I would characterize a legitimate bear case against the company as based more on EIF’s size and operational scale more than on the company itself – the company itself has posted “too good” results to be the victim of all that much fundamental doubt, as I see it. The contextual risk compared to larger, safer companies, however – that’s a part of the bearish thesis I can actually get behind and, at least in part, agree with.

Whether it makes the company uninvestable for a conservative dividend investor, that’s a different thing and one investors would have to decide themselves. Bears would say yes.

I would say no.

Thesis

Investing in smaller-scale companies always comes with a significant amount of risk and uncertainty. The businesses are far more volatile and trade at completely different multiple patterns than we may be used to from investments in mega-cap corporations.

I own a few companies in Scandinavia that fit the bills as “small” companies – one of my financial/bank holdings has a market cap of under $900M, but I’m always more comfortable and confident investing in companies I have in my backyard.

EIF certainly isn’t in my backyard – it’s across the pond, thousands of kilometers away. Rules are different. Over the course of the past 2 years, I’ve carved away most of my smaller holdings in favor of investing at lower-yield but far safer holdings with excellent growth prospects. The ultimate ambition of my portfolio as I currently see it is about a $1M portfolio yielding between 4-5%. At this point it would be able to fund my life based only on dividends wherever I would choose to live, provided I also still do what I consider “fun” (as in, work). As such, every investment until that goal is ultimately reached, is with that goal in mind.

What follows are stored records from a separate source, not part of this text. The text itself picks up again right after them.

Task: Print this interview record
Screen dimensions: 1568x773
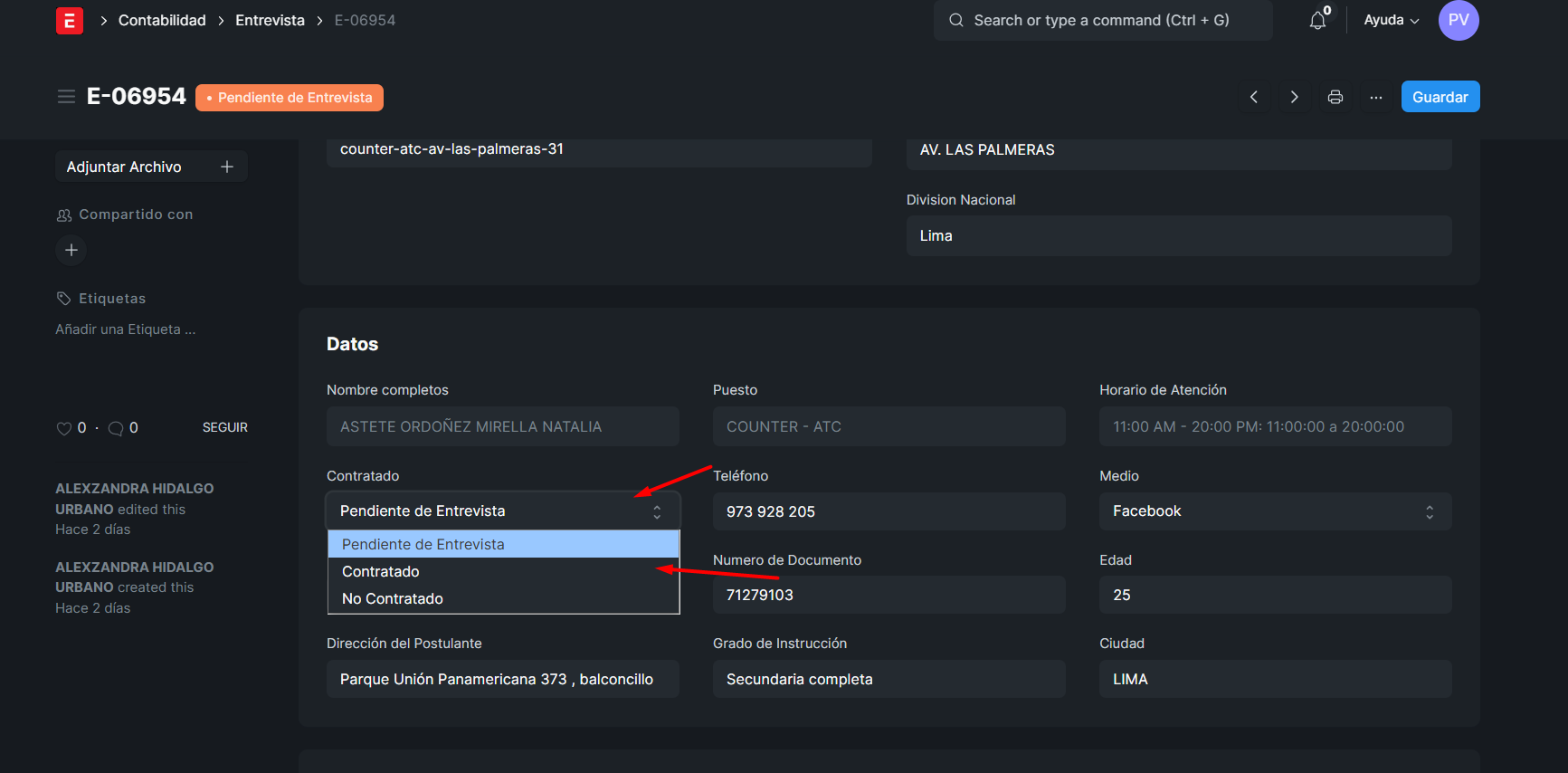Action: point(1335,97)
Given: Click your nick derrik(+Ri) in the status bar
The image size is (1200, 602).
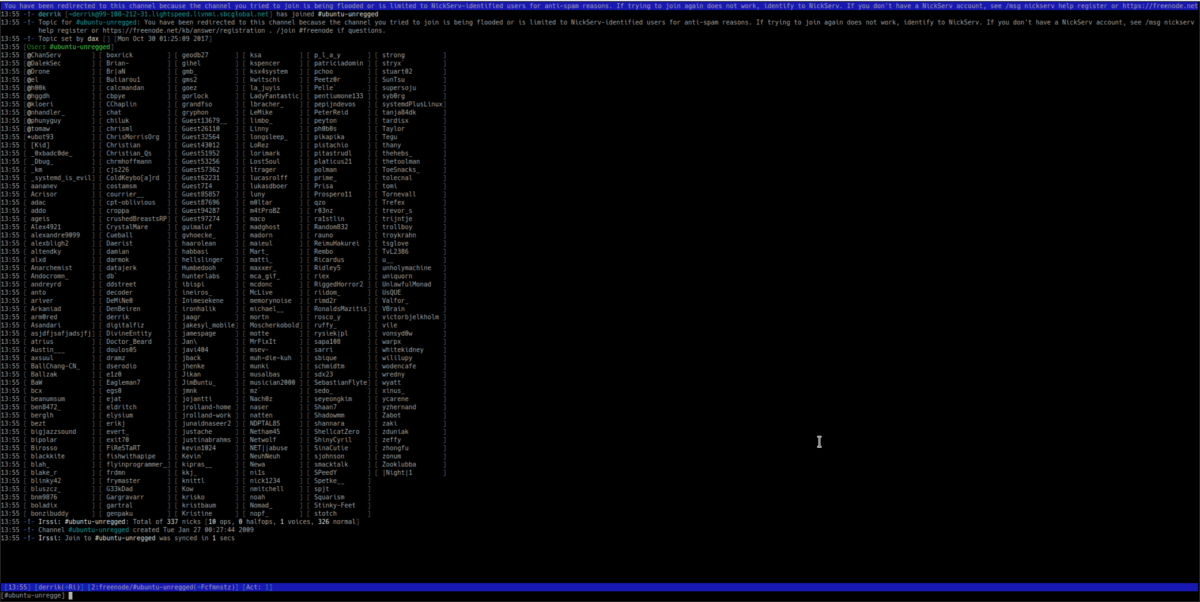Looking at the screenshot, I should pos(60,587).
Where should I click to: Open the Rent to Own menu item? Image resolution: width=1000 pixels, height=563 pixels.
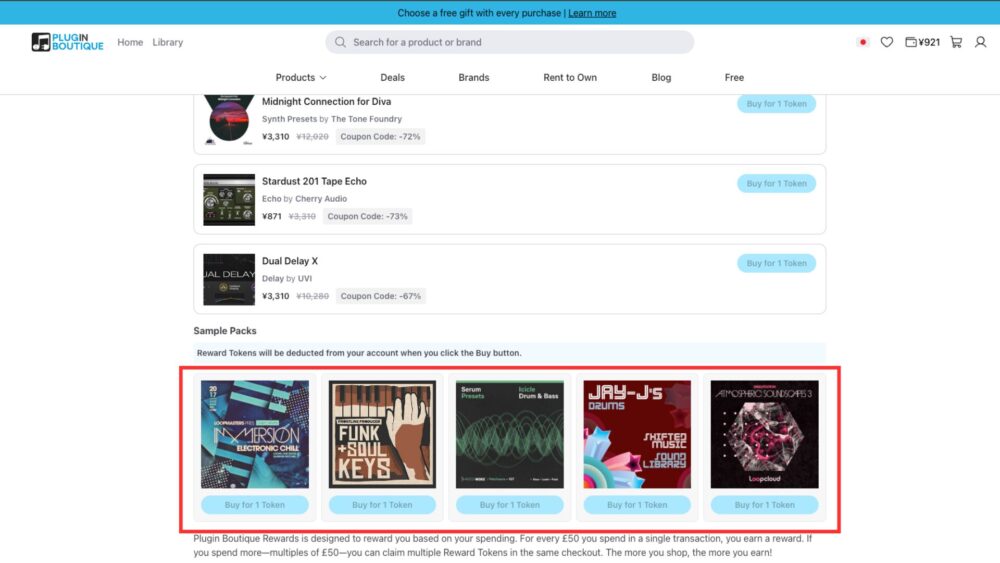pos(570,77)
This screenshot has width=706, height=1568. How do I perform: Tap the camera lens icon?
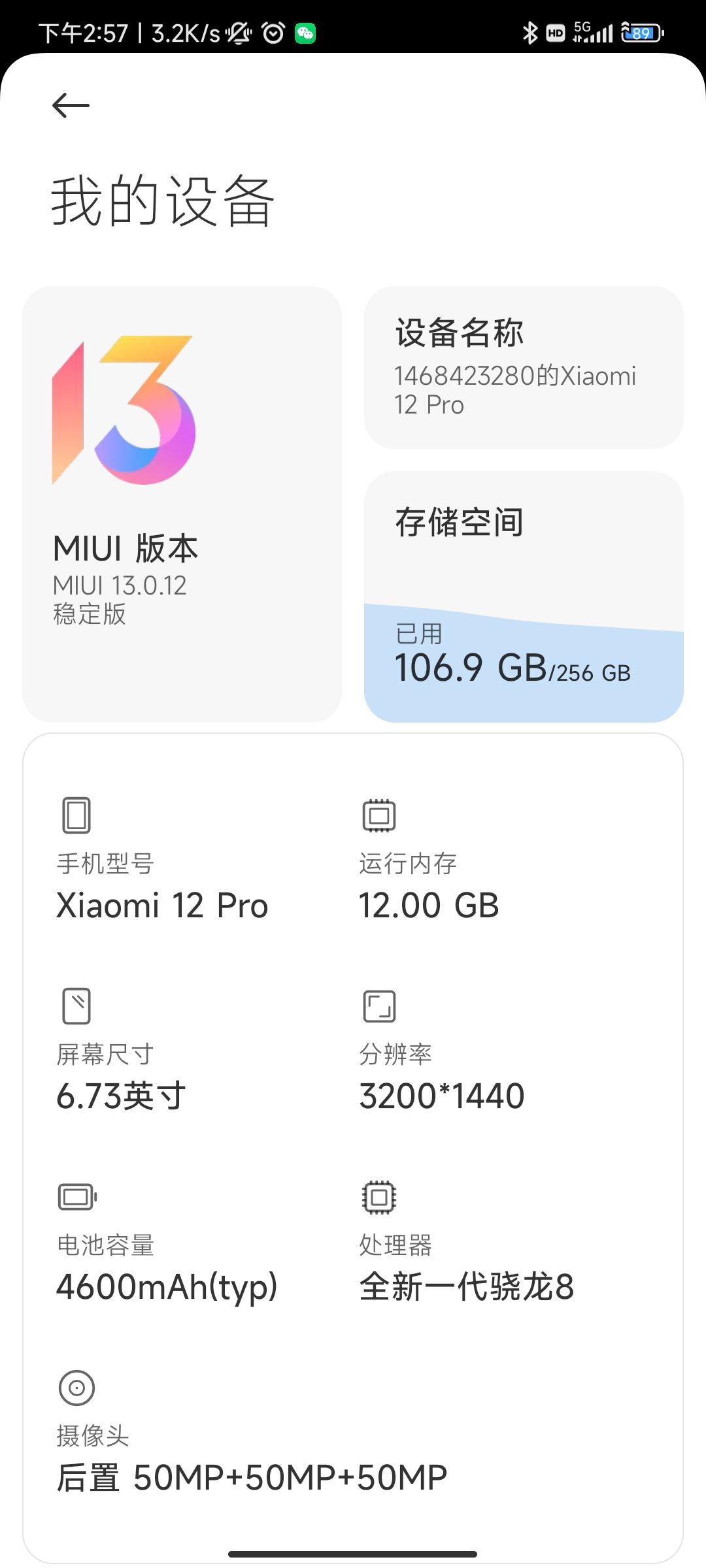click(x=76, y=1387)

Exchange Income Corporation is the only holding I would consider “small” left, in my entire NA portfolio. I view the reasons for this as very good. The company has excelled fundamentally during the time I’ve owned it and continually proven able to handle changing market environments. The leadership navigates with skill, and with these latest trends during the worst pandemic in 100 years, this company has proven itself worth the spot in my conservative investor’s portfolio.

This is a company where you invest being aware of the company’s size and operational risks, if the company’s exclusive deals somehow go sour in the coming years, and a company that needs an eye kept on it, more than companies like Coca-Cola (KO). But it’s also a company that yields over 7% which has recently been affirmed in one of the worst market climates on record, at a sub-80% payout ratio. It’s a company that I consider safe enough to invest in, despite its size, and it’s a company that’s looking down the barrel at a 20-50% undervaluation to a fair OCF multiple, depending on what time period you’re looking at.

I have 0.67% of my portfolio in EIF, which is sizeable for me given my portfolio size. I am still willing to expand this further, though with care.

I suggest you look into the company and see what you think.

Thank you for reading.

Stance

At 20-50% undervaluation, depending on your time frame, Exchange Income Corporation is a “Buy” with a bullish rating.

Disclosure: I am/we are long EIFZF, KO. I wrote this article myself, and it expresses my own opinions. I am not receiving compensation for it (other than from Seeking Alpha). I have no business relationship with any company whose stock is mentioned in this article.

Additional disclosure: While this article may sound like financial advice, please observe that the author is not a CFA or in any way licensed to give financial advice. It may be structured as such, but it is not financial advice. Investors are required and expected to do their own due diligence and research prior to any investment.

I own the European/Scandinavian tickers (not the ADRs) of all European/Scandinavian companies listed in my articles.